●この1月から2月にかけて、リムスキー=コルサコフの「シェエラザード」が集中的に演奏されているという話を先日書いたが、これと並行してUAEでアジア・カップが開催されているというシンクロニシティに気づいた。というのも、アジア・カップのベスト4が出そろったところ、なんとニッポン以外はすべて中東勢になってしまったんである。準々決勝で韓国がカタールに敗れ、前回王者オーストラリアはザッケローニ率いる地元UAEに屈した。これは番狂わせといってもいいだろう。地の利を生かしてか、中東勢が大健闘。本日の深夜、ニッポンがイランに勝たない限り、中東勢がアジア・カップを手にすることが決まる。めくるめくアラビアン・ナイト・フットボール。
●で、「シェエラザード」について気になったことがあって、「アラビアンナイト 文明のはざまに生まれた物語」(西尾哲夫著)をひもといてみたところ、冒頭の口絵にいきなり中国人風のアラジンの挿絵が載っていて、アラジンの物語の舞台は中国なのだと書いてある。そ、そうなんだ。「欧米では中国人の姿のアラジンは珍しくもなんともない」のであり、東洋文庫版「アラビアン・ナイト別巻 アラジンとアリババ」でも舞台は「シナ」の街となっているという(アラビア語の原文ではスィーン)。
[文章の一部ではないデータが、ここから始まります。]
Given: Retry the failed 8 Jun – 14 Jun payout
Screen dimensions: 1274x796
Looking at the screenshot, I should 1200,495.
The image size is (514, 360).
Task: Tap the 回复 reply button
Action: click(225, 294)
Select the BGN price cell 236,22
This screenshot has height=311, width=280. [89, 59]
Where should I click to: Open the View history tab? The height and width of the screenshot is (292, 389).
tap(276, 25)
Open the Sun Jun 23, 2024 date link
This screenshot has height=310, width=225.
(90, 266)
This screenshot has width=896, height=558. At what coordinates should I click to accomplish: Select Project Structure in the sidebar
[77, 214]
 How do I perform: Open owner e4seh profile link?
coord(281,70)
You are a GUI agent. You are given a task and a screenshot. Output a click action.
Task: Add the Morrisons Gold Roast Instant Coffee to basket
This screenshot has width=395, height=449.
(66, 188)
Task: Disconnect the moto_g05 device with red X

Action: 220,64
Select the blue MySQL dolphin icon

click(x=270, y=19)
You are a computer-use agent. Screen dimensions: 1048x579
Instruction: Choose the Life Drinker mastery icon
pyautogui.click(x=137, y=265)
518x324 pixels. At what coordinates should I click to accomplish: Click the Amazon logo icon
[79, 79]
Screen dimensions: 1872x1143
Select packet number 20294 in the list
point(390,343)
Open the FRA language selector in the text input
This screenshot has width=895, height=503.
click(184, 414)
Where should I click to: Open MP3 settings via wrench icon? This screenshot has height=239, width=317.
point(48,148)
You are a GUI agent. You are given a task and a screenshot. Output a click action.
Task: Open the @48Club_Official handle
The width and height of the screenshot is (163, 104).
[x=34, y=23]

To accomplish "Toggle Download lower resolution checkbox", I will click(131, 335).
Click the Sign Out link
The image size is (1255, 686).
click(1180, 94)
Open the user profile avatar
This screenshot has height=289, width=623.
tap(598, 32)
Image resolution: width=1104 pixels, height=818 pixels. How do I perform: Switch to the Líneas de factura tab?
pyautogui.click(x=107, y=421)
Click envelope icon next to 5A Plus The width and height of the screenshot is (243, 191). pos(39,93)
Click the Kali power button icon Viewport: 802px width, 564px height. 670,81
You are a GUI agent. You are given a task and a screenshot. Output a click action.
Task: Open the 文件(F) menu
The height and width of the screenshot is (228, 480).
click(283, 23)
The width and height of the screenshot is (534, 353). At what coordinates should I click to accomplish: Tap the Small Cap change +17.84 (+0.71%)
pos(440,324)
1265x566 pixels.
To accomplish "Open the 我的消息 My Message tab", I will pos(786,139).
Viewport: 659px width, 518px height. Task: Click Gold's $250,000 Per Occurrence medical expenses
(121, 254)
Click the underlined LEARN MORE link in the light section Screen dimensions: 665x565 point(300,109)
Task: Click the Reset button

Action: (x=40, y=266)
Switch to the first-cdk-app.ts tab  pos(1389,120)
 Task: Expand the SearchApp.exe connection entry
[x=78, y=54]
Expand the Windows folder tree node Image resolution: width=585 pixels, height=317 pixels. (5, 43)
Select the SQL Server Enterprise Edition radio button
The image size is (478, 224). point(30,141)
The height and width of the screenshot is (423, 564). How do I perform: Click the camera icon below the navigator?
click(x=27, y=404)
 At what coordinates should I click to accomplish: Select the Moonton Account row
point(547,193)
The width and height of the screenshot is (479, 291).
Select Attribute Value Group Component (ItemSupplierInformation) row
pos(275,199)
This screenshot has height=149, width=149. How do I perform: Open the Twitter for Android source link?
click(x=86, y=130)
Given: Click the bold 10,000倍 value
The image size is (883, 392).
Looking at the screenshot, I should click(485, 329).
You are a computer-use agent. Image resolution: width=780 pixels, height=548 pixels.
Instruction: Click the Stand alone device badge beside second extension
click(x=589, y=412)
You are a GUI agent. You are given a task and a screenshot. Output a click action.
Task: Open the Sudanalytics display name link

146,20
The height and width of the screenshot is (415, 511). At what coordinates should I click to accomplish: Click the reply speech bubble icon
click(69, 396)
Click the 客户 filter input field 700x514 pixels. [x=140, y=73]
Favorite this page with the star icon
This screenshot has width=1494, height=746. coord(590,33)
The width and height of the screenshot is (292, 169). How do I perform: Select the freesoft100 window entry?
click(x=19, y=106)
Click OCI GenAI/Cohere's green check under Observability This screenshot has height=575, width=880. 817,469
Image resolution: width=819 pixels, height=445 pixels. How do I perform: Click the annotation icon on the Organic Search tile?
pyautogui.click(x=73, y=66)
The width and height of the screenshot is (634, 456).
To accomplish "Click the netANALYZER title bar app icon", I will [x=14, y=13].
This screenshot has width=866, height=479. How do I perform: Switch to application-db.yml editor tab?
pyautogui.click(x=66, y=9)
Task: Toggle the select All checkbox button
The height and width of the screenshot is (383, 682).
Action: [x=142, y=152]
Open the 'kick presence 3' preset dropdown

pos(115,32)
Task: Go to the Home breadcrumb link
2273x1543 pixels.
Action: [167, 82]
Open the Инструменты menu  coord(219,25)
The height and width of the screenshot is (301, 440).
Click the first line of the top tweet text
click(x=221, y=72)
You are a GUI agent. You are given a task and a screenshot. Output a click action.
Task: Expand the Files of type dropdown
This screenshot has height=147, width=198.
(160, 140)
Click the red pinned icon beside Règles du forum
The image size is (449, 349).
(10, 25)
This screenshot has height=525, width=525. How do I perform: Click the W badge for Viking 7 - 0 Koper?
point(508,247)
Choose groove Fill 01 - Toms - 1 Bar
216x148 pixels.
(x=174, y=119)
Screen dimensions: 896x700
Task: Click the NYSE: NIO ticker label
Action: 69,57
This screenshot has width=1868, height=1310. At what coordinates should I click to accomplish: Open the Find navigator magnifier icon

ヨーロッパ人たちが描く「東洋」「オリエント」はしばしばイスラム世界も中国や日本も含んでいたりするが、そもそもアラジンは原典からして中国だったんである。そして、アラジンの物語は本来の「千一夜物語」には含まれていなかったというのが定説らしい。
●そんなことも考えると、ヨーロッパ人たちが作りあげてきたフットボールの世界で、中東も中央アジアも東アジアも全部まとめて「アジア」に押し込められるのは、それなりに自然なことなのかもしれない。ニッポンもUAEも同じアジア。文化的にこんなに遠いのに。そして、2011年にニッポン代表を率いてアジアを制覇したザッケローニが、今回はUAEを率いて、ふたたびアジアの王座に近づいている。イタリアの名将はユヴェントスの監督を務めた後、日本代表、北京国安、UAE代表を巡る千一夜を超える東方への旅に赴いた。もし決勝でUAEとニッポンが対戦できれば、彼の旅はこれ以上ない美しい終着点を迎えることになると思うのだが、はたして。